I knew, when I left the day job, that it would have an impact on my online time. The sad truth of the matter was that I could spend so much time doing Twitter RP and reading all sorts of online articles because most of my day job at the time was spent doing things that pretty much required little or no brain power. I was keenly aware that actually wanting to work was going to put a big dent in the time I spent pfutzing around... but I wasn't prepared for the reality of it.

Taking a hard look at how I was actually spending my time, part of the whole 2015 Is the Year of Going Big thing, forced me to really decide what I wanted from my online interactions. I culled a lot of my feeds, unfollowed a lot of people and things that weren't really making my life better, and I have started finding new homes for some of my online RP characters. I'm keeping a few (Soarin will always be my guy!), but most of them are either going to new players or simply going quiet. (Although to be honest, many of them have been quiet for some time already, I'm just now making it official instead of de facto, and pulling their info out of my Twitter clients so I'll stop seeing them there and feeling guilty about it.)

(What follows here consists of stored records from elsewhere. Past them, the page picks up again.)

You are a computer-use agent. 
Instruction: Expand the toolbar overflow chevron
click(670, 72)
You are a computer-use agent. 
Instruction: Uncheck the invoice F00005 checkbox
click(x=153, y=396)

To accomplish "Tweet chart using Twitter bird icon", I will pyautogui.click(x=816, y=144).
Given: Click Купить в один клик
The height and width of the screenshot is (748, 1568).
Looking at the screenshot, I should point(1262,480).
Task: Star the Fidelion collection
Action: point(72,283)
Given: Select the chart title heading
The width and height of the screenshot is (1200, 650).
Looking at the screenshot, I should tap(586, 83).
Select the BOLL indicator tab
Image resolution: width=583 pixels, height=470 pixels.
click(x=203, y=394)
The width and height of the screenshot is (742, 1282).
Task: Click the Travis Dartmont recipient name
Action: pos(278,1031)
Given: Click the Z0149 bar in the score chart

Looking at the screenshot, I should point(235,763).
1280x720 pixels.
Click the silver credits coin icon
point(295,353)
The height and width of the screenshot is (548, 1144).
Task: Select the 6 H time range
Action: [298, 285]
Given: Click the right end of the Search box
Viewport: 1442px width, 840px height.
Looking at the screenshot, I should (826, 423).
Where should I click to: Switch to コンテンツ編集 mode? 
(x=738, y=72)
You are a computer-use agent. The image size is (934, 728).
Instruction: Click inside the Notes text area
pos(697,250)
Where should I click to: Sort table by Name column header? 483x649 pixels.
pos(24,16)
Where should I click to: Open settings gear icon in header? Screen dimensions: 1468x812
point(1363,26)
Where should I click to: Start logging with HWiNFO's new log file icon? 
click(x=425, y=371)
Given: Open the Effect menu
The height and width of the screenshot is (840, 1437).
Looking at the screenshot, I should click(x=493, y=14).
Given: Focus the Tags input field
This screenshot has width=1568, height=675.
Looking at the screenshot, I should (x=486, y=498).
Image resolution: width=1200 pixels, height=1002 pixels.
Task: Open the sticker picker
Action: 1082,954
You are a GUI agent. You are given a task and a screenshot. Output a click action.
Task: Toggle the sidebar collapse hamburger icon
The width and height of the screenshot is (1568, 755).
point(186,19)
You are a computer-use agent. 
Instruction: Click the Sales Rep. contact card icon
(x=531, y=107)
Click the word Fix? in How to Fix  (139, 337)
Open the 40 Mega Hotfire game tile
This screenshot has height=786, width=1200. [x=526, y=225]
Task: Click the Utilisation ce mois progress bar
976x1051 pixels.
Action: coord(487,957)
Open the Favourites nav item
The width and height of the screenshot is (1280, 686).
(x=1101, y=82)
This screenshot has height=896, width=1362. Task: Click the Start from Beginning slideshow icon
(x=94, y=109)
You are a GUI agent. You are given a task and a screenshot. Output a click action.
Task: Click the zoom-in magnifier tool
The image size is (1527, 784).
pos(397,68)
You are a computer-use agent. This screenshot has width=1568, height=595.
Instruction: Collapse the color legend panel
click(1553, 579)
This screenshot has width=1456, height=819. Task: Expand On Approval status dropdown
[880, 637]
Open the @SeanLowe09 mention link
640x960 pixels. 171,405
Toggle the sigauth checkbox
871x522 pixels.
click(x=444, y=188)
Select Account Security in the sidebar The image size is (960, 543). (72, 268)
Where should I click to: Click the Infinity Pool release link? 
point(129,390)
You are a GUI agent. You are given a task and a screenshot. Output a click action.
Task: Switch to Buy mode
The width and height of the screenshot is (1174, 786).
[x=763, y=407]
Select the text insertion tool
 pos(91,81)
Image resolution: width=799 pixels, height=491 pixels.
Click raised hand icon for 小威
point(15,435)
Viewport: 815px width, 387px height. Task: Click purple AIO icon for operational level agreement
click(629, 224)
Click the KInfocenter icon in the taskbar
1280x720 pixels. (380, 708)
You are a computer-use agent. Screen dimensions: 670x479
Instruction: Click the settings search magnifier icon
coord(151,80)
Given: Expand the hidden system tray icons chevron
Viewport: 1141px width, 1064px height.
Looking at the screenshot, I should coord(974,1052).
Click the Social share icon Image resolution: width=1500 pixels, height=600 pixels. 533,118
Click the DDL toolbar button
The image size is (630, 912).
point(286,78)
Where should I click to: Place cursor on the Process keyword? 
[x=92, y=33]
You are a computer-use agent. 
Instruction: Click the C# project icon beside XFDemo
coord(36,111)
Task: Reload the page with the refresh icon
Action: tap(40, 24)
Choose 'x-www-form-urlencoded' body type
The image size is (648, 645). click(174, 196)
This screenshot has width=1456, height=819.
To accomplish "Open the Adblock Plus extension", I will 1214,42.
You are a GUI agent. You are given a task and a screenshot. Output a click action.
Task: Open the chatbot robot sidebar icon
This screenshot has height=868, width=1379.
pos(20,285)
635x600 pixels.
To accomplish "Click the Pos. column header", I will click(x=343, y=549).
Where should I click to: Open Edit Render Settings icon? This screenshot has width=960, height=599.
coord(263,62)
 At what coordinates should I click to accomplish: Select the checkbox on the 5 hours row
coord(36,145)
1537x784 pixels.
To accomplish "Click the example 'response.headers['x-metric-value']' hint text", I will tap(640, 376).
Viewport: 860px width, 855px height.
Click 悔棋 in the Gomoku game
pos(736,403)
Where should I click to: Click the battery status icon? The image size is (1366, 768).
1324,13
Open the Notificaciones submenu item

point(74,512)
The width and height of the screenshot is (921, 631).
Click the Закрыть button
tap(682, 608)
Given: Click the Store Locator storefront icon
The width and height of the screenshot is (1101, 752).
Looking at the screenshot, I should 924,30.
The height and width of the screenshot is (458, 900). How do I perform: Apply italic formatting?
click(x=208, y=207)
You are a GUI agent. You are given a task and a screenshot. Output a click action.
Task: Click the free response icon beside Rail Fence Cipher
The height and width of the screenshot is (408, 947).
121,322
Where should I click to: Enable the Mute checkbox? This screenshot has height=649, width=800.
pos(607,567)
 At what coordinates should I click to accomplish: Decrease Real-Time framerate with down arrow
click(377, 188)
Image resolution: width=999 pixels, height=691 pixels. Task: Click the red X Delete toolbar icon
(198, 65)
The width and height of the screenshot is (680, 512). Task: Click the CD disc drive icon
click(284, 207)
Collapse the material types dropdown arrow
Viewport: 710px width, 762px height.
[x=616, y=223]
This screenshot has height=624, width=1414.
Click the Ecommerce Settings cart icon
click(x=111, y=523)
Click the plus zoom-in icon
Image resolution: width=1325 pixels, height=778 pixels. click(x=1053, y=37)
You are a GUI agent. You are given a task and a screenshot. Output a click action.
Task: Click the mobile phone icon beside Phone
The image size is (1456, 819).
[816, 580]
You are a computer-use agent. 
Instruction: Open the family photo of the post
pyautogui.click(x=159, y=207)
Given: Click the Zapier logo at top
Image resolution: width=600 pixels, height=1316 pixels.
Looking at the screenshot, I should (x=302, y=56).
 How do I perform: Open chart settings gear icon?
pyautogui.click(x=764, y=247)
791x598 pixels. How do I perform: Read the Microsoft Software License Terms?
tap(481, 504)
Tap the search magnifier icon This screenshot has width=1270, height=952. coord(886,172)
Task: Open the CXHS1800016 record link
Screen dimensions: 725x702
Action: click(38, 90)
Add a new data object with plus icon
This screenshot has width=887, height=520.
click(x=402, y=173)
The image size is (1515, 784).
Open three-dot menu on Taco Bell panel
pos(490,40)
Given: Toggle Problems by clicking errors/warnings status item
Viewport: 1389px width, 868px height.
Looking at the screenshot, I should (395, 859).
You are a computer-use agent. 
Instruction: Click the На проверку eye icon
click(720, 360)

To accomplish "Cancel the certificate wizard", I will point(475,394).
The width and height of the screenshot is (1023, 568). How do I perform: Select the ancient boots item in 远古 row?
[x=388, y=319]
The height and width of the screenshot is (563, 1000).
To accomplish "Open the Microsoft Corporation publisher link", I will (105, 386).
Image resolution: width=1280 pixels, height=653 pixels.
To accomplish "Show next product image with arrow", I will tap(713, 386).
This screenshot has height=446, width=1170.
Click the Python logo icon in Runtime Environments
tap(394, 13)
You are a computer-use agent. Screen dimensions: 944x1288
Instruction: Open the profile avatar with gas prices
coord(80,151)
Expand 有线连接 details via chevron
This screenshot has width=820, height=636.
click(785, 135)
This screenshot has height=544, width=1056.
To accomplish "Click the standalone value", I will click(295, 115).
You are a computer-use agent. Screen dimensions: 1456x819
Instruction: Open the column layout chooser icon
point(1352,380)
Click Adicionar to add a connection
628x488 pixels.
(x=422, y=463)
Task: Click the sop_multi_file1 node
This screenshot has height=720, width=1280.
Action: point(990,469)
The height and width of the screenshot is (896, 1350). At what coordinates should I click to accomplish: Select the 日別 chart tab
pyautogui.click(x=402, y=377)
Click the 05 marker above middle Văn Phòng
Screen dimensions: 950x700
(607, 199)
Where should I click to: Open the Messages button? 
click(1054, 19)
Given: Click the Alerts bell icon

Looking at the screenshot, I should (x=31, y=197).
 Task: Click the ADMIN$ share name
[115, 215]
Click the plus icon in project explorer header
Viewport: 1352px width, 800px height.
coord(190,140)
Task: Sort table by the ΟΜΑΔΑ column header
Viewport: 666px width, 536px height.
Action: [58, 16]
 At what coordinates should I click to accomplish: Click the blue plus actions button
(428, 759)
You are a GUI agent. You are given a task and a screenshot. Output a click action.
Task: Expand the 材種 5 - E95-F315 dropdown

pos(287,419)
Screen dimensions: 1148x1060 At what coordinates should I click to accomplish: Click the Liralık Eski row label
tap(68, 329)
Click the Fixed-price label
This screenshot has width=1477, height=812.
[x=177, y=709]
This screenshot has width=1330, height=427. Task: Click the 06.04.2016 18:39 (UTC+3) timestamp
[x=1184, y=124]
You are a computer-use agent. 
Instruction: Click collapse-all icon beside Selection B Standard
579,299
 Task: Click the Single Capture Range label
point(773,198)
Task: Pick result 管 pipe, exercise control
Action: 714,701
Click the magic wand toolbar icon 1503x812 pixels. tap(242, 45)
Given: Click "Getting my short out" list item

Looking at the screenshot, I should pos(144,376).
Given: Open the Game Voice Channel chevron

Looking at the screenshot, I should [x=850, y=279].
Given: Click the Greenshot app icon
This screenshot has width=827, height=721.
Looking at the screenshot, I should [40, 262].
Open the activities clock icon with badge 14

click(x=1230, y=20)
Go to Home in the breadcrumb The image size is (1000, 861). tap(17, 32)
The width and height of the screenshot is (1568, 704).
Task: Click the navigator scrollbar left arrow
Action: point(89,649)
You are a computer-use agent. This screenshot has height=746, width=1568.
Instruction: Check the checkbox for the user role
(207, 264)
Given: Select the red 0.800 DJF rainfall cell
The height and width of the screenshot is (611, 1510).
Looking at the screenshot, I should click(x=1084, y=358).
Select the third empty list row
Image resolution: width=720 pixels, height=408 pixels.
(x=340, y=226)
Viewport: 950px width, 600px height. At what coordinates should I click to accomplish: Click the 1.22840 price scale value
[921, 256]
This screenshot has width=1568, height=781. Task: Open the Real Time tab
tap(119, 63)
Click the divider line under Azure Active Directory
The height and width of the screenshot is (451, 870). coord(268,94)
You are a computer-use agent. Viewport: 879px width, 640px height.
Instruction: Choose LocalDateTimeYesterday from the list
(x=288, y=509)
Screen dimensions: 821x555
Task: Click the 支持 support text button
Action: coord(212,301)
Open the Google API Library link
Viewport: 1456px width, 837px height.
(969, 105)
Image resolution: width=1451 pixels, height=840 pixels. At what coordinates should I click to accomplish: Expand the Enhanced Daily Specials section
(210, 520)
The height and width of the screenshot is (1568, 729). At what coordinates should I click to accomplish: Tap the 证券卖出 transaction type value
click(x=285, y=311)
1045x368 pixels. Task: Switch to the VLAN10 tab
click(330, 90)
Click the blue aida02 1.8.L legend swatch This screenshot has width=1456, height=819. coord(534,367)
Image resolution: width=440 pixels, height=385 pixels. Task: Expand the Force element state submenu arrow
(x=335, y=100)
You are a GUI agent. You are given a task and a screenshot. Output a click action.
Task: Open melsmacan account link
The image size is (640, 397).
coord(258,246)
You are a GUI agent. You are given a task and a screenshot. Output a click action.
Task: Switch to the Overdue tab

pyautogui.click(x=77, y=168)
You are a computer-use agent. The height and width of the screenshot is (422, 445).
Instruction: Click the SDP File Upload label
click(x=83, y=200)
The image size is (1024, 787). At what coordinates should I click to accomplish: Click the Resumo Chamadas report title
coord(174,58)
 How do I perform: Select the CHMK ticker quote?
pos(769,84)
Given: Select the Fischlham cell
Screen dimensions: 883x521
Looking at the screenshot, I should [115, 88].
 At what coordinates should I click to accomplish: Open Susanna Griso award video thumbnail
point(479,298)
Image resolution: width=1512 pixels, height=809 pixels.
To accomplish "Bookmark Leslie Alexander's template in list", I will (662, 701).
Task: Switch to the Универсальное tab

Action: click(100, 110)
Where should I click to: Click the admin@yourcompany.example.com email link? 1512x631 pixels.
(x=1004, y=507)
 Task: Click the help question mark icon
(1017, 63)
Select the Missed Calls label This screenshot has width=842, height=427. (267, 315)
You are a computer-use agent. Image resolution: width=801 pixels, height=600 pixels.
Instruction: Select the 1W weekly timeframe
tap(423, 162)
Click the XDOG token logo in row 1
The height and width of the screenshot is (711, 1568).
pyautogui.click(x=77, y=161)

As for why I have spent so much of my time still doing things I didn't really want to do, I don't have a clear answer. I'm sure a lot was habit– it takes a while for your mind to catch up when your life changes around you. Self-awareness has never been one of my strong points (which is peculiar, given how much introspection I always think of myself as doing), and it's one of those things I'll probably take up with my counselor in due time. But in the meantime, I'm gonna keep tweaking things to fix it.